La Première Internationale était à l’apogée de son attrait populaire à l’époque de la guerre francoprussienne et de la Commune de Paris. Elle avait une large base au sein des travailleurs et donnait régulièrement des conseils sur les questions politiques. Lorsque la guerre franco-prussienne éclata Marx publia immédiatement un document au nom du Conseil général de la Première Internationale. Ce document est l’une des premières applications des principes tactiques marxistes concernant la guerre. Marx appelait à la solidarité internationale des travailleurs tout en accusant les dirigeants de la France et de la Prusse d’avoir provoqué la guerre. En raison de la propagande de l’Internationale, un fort esprit d’internationalisme régnait chez les ouvriers allemands et français. August Bebel et Wilhelm Liebknecht, deux membres du parlement et dirigeants du parti du prolétariat allemand furent mis en prison pour avoir voté contre les crédits de guerre prussiens alors qu’ils étaient membres marxistes de l’Internationale.

Au début de la guerre, Marx la caractérisa de guerre défensive du côté allemand en raison de la nature réactionnaire et agressive du régime de Napoléon III. Il avait cependant vu venir la chute de ce souverain réactionnaire. Lorsque cela se produisit, Marx écrivit un nouveau document afin d’appeler les travailleurs allemands à s’opposer à ce qui était désormais une guerre de conquête pour l’Allemagne. Il demandait la paix avec la France et la reconnaissance de la nouvelle République. Pour lui, cette République était menée par l’aristocratie financière et la grande bourgeoisie. Il estimait cependant qu’il serait prématuré de tenter de renverser la République pour former un gouvernement ouvrier. En fait, Marx s’opposait fermement à toute tentative d’insurrection à Paris. En effet, l’ennemi allemand avait déjà entouré Paris et il y avait très peu de chances qu’une insurrection puisse survivre dans de telles circonstances.

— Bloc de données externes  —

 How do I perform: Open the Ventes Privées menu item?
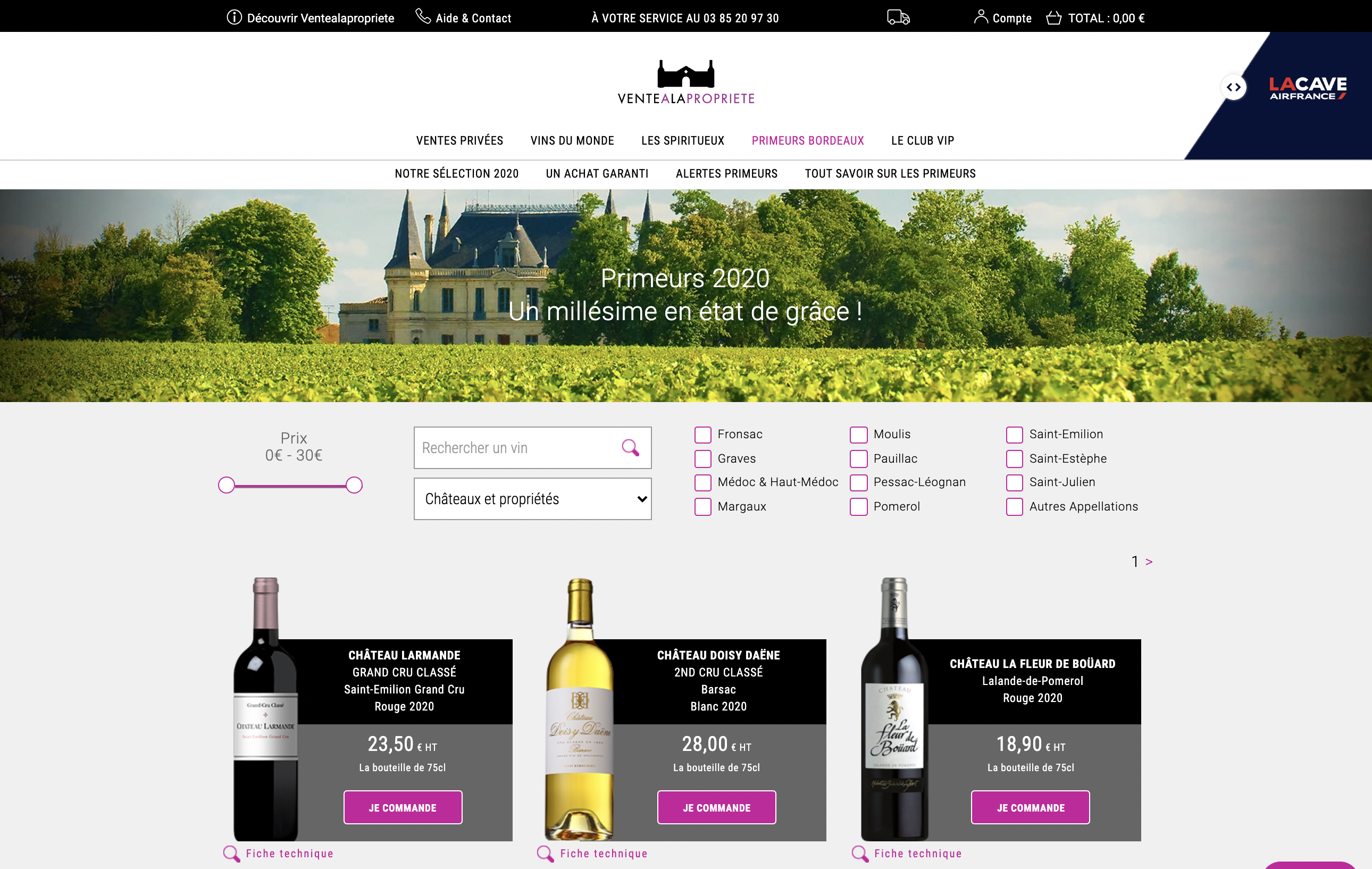(459, 141)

En dépit des conseils de Marx, les militants de diverses tendances anarchistes et conspiratrices, qui avaient un certain écho à Paris, firent différentes tentatives d’organiser un soulèvement. Lorsque l’insurrection eut effectivement lieu, Marx, malgré son opposition passée, déclara un soutien plein et militant à la Commune. Il reconnut immédiatement son importance historique et envoya des centaines de lettres à travers le monde pour essayer de renforcer le soutien à la Révolution. Il garda contact avec les Communards grâce à des messagers qui transmettaient ses conseils aux Internationalistes de la Commune. Consultant Engels, qui était un expert des affaires militaires, il envoya également des conseils au sujet de la défense militaire de la Commune. Bien que la direction de la Commune fût entre les mains des membres d’autres groupes et tendances, les marxistes firent tout ce qui était en leur pouvoir afin de renforcer ses activités et la défendre. Après la défaite de la Commune, l’Internationale était la principale organisation s’occupant de loger et d’aider les Communards en exil à trouver un travail loin de la répression brutale de la bourgeoisie française.

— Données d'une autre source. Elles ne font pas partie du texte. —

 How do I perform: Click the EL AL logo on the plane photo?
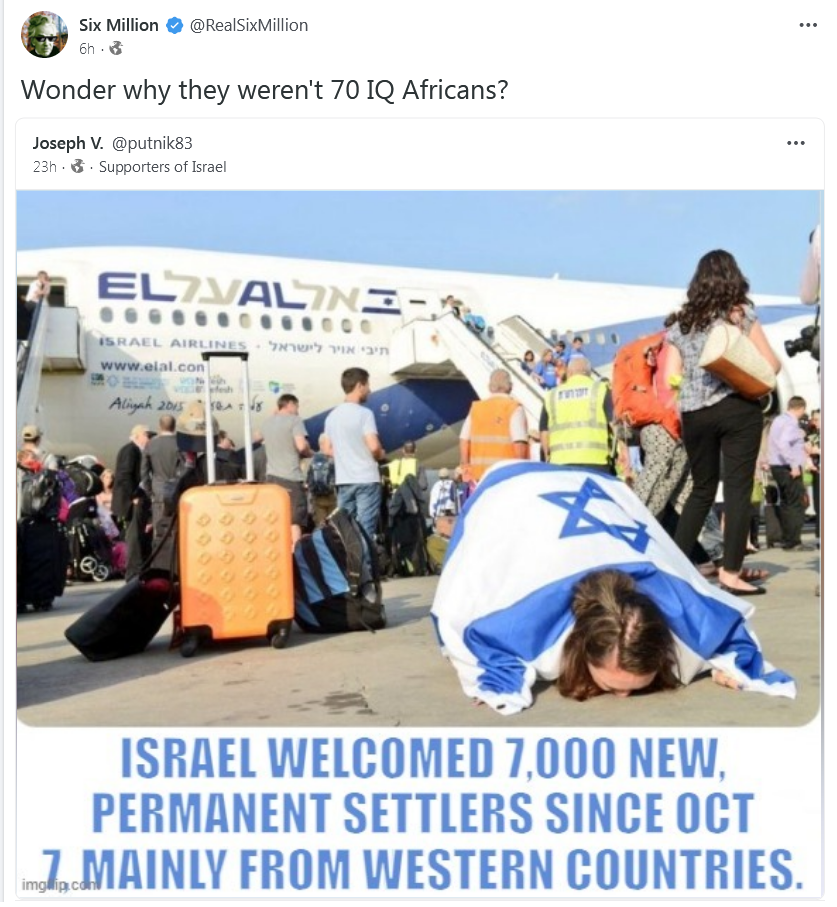tap(249, 294)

Marx, qui salua immédiatement la Commune comme un événement d’une immense importance historique, en fit une analyse approfondie en essayant de tirer des leçons de son expérience. Ce travail, La Guerre Civile en France, fut écrit pendant la Commune, mais ne put être publié que deux jours après sa chute. Il servit à propager les réalisations de la Commune et à construire l’approche juste de cet événement pour les révolutionnaires et les travailleurs du monde entier.

Marx souligna tout d’abord les grandes mesures positives et révolutionnaires prises par la Commune, qu’il présentât comme l’incubation de la nouvelle société. Il nota les décisions politiques majeures que furent la séparation de l’Église et de l’État, l’abolition des subventions à l’Église, le remplacement de l’armée professionnelle par une milice populaire, l’élection et le contrôle de tous les juges et magistrats, la limite de salaire pour tous les représentants et leur responsabilisation devant l’électorat, etc. Les grandes mesures socio-économiques de la Commune furent quant à elles l’éducation gratuite et généralisée, l’abolition du travail de nuit dans les boulangeries, l’annulation des amendes patronales sur le salaire dans les ateliers, la fermeture des prêteurs sur gage, la saisie des usines abandonnées par les coopératives de travailleurs, des allocations chômage, des maisons rationnées et de l’assistance aux endettés. Toutes les mesures ci-dessus montrèrent que, malgré l’absence de direction claire de la Commune, toutes ses décisions présentaient la marque claire du prolétariat parisien. Bien qu’elle fût constamment confrontée à la question désespérée de sa survie même, la Commune, par ses actions, donna un premier aperçu du type de société que la future révolution prolétarienne allait engendrer. Elle fournit la première expérience du prolétariat à la tête de l’État – ce que Marx et Engels nommèrent la première dictature du prolétariat.

La Commune, par ses faiblesses, fournissait également des enseignements précieux pour les luttes futures du prolétariat. Ceux-ci furent démontrés par Marx. La première erreur de la Commune fut l’absence de direction claire et centralisée de la part d’un seul Parti prolétarien. A partir de ceci, Marx en conclut que le succès de la révolution passait nécessairement par la direction d’un Parti prolétarien fort, discipliné et lucide. L’autre point, que Marx souligna à plusieurs reprises, est la nécessité de briser l’appareil d’État existant. Afin de construire l’État ouvrier à venir, il ne serait pas possible de s’appuyer sur la veille machine d’État bourgeoise avec ses administrateurs qui s’étaient totalement engagés à préserver l’ancien ordre social. En fait, il faut d’abord briser l’appareil d’État et se débarrasser des hauts fonctionnaires qui y sont associés.

Dans la période de réaction et de répression suite à la Commune, il y eu une confusion considérable au sein des forces révolutionnaires, sur la manière dont elles analysaient ces expériences et sur les conclusions correctes qu’il fallait en tirer. Les anarchistes, qui avaient participé en grand nombre à la Commune, en furent particulièrement incapables. L’analyse de Marx donna une position claire permettant de combattre toute confusion. Marx aida également à propager une compréhension juste de l’expérience de la Commune à l’ensemble du monde. Suite à la Commune, la bourgeoisie dépeignit Marx comme le véritable chef de la Commune et il fut même interviewé par la presse internationale. Grâce à ces entretiens, il put ainsi présenter la bonne analyse dans divers pays. Le marxisme fournissait donc à nouveau les réponses adéquates.